Instructions to follow: Take the line that contains "Given: Click the Service Type column header" and each one after it through the last line below, and retype them exactly. Leave out the pictures.

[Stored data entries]
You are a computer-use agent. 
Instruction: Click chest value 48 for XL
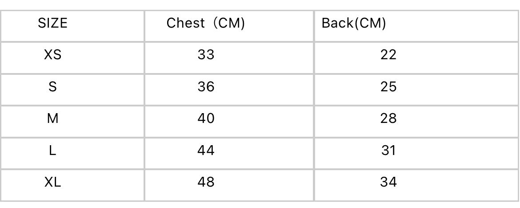tap(206, 183)
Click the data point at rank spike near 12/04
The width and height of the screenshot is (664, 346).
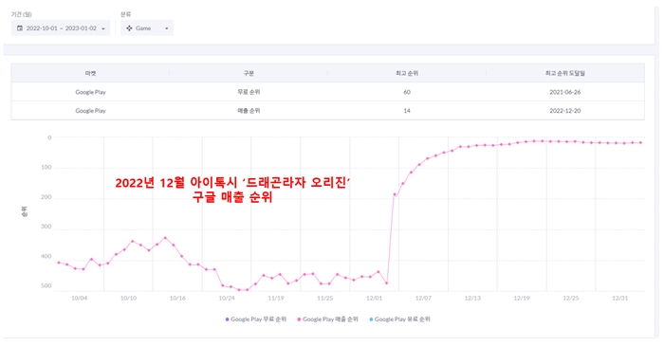point(395,194)

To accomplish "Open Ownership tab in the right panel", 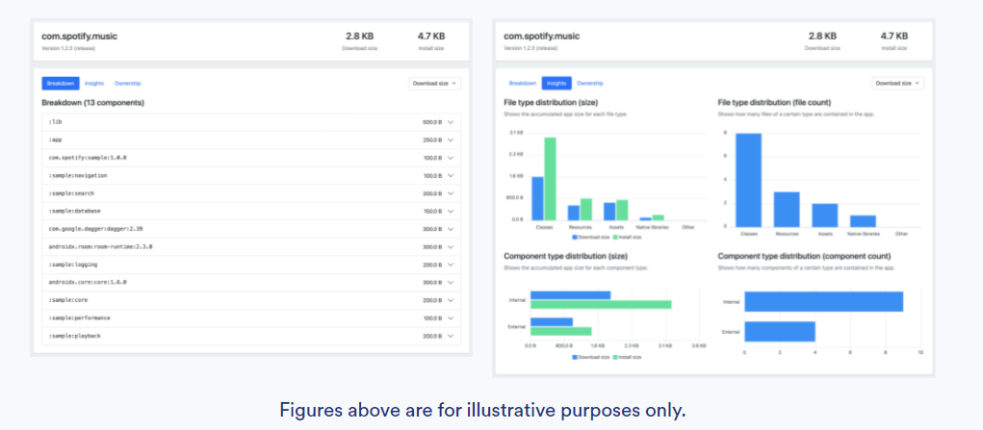I will [x=590, y=84].
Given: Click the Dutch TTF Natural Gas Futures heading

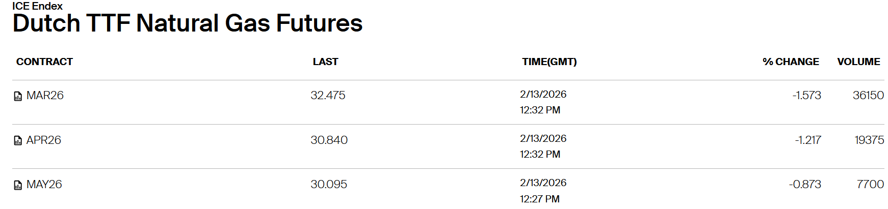Looking at the screenshot, I should [188, 23].
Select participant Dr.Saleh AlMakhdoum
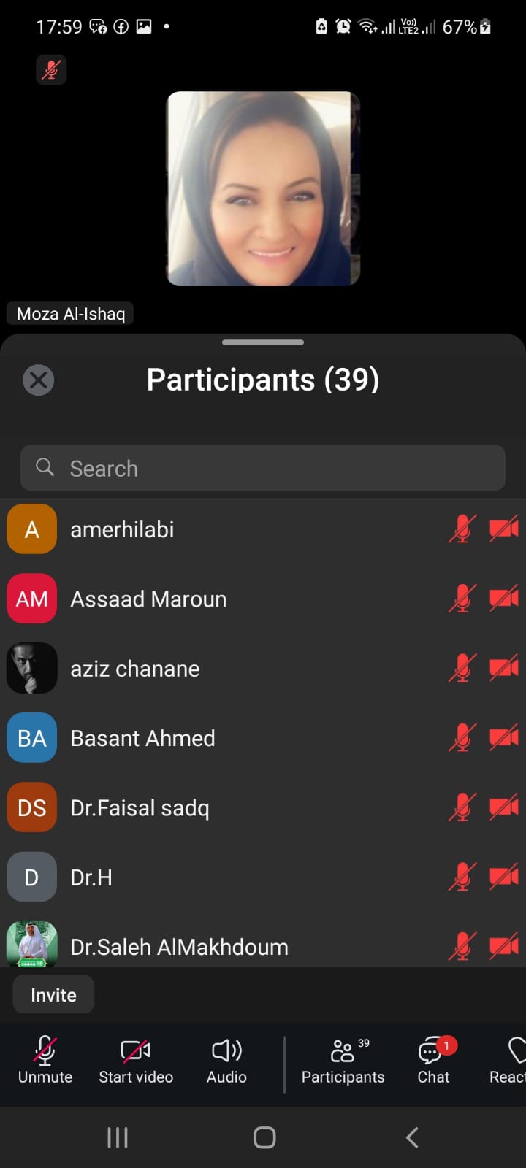The width and height of the screenshot is (526, 1168). 179,947
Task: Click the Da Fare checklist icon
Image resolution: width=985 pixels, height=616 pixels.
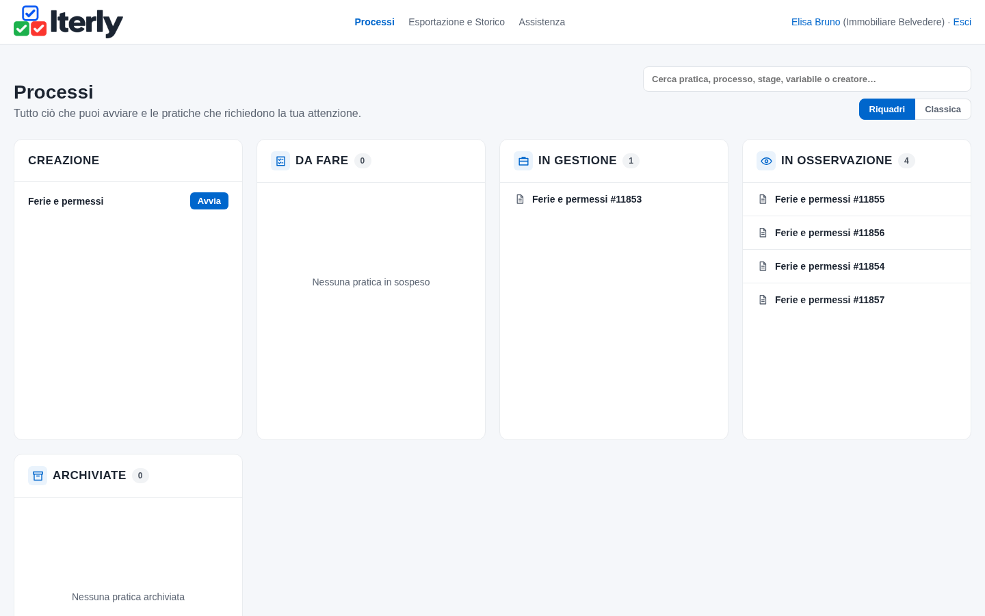Action: [x=280, y=161]
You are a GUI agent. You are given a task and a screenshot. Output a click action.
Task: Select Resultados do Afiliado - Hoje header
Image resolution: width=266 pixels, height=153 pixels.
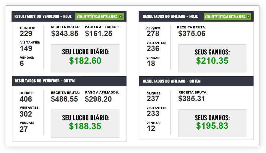(x=170, y=17)
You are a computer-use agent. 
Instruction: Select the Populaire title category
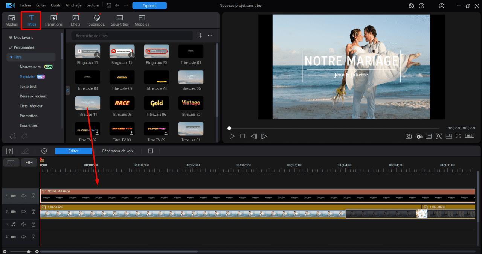(27, 77)
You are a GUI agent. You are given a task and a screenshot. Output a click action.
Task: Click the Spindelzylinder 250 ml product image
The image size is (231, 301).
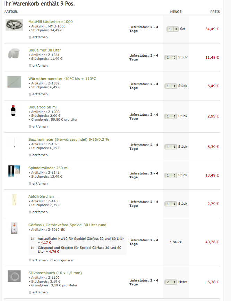click(x=14, y=171)
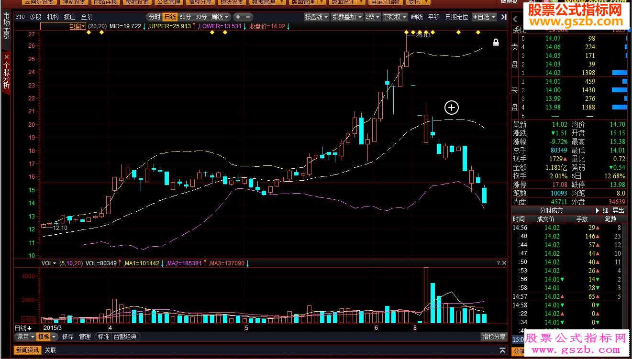Open help for the VOL indicator
632x359 pixels.
[498, 263]
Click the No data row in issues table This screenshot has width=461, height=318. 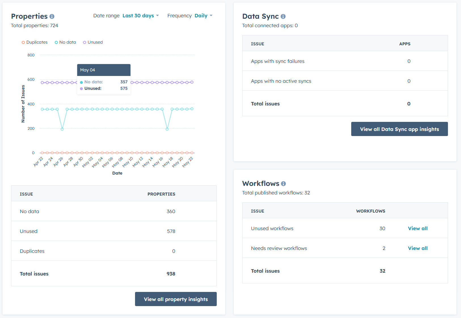click(113, 211)
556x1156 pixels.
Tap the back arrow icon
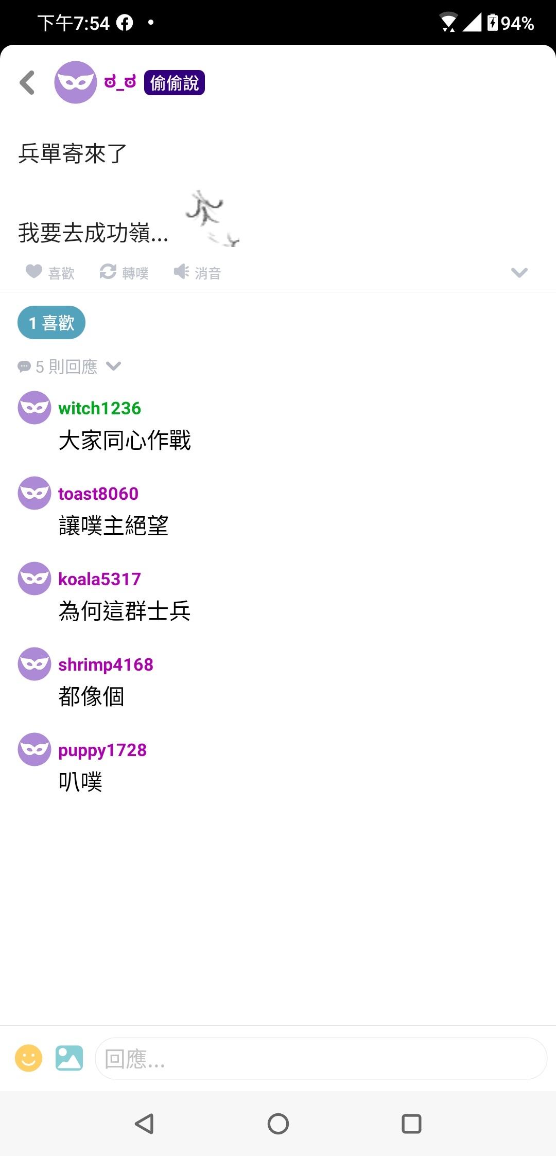[27, 82]
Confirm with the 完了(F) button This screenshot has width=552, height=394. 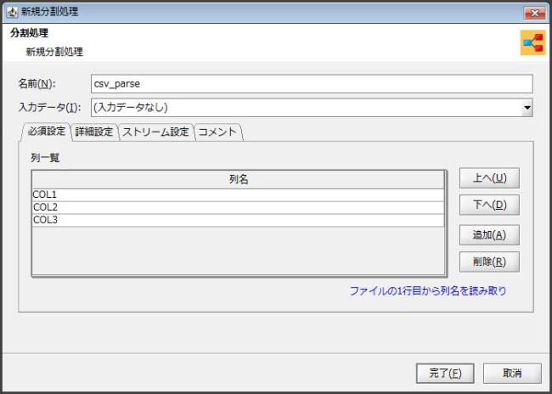444,373
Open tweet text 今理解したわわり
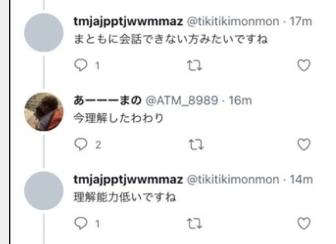The image size is (336, 244). pos(119,119)
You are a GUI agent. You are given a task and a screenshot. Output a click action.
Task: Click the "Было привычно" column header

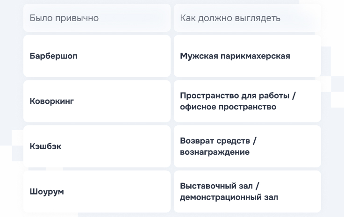click(x=64, y=18)

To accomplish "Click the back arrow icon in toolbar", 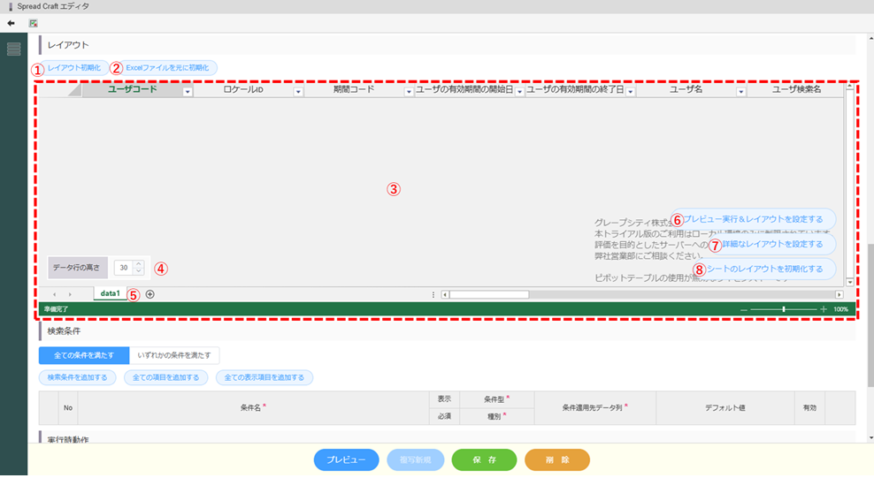I will (11, 23).

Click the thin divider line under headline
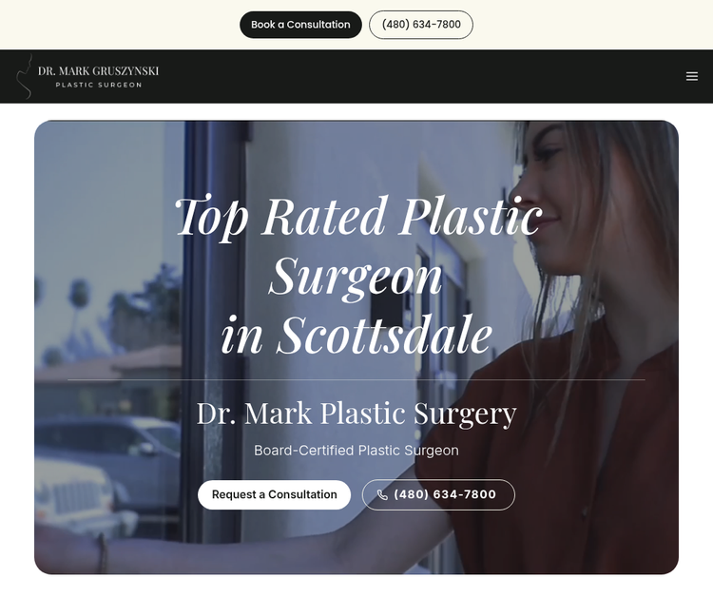coord(357,379)
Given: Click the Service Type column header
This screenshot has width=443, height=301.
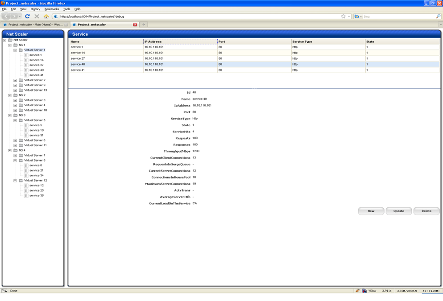Looking at the screenshot, I should click(302, 41).
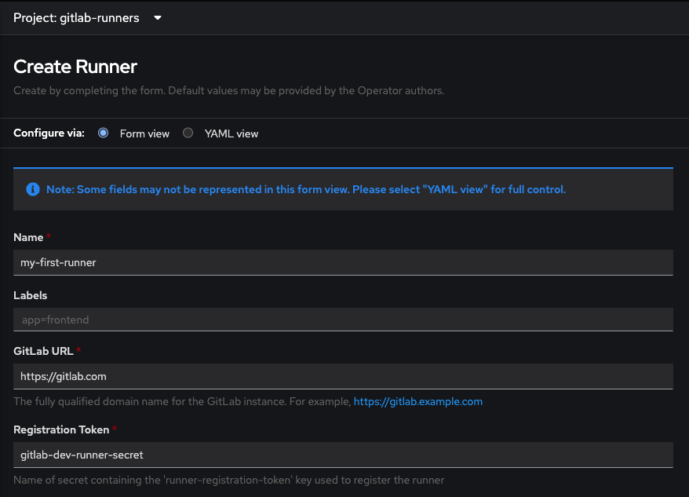689x497 pixels.
Task: Click the "Configure via:" label
Action: [49, 133]
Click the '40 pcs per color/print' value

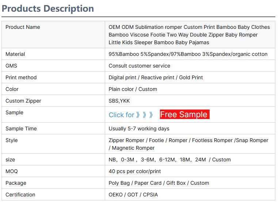tap(134, 171)
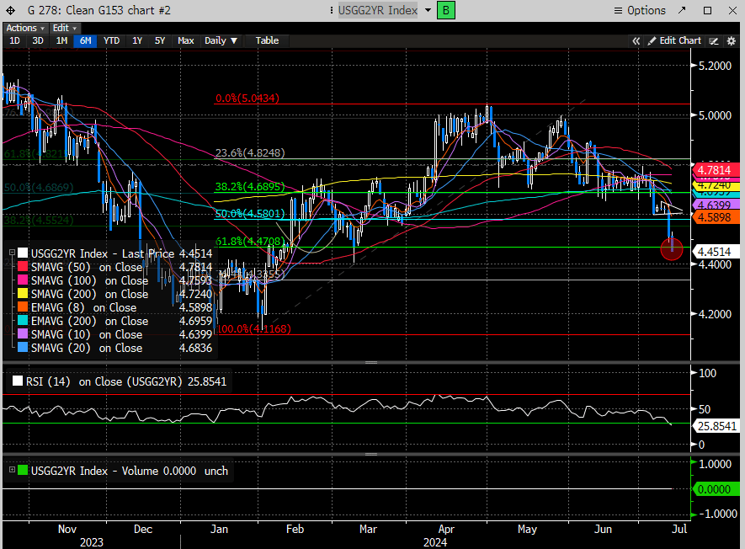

Reply to the task:
Given: Click the Service Type column header
This screenshot has width=443, height=301.
Looking at the screenshot, I should click(302, 41).
689x497 pixels.
Task: Click the "Configure via:" label
Action: [49, 133]
Click the '40 pcs per color/print' value

tap(134, 171)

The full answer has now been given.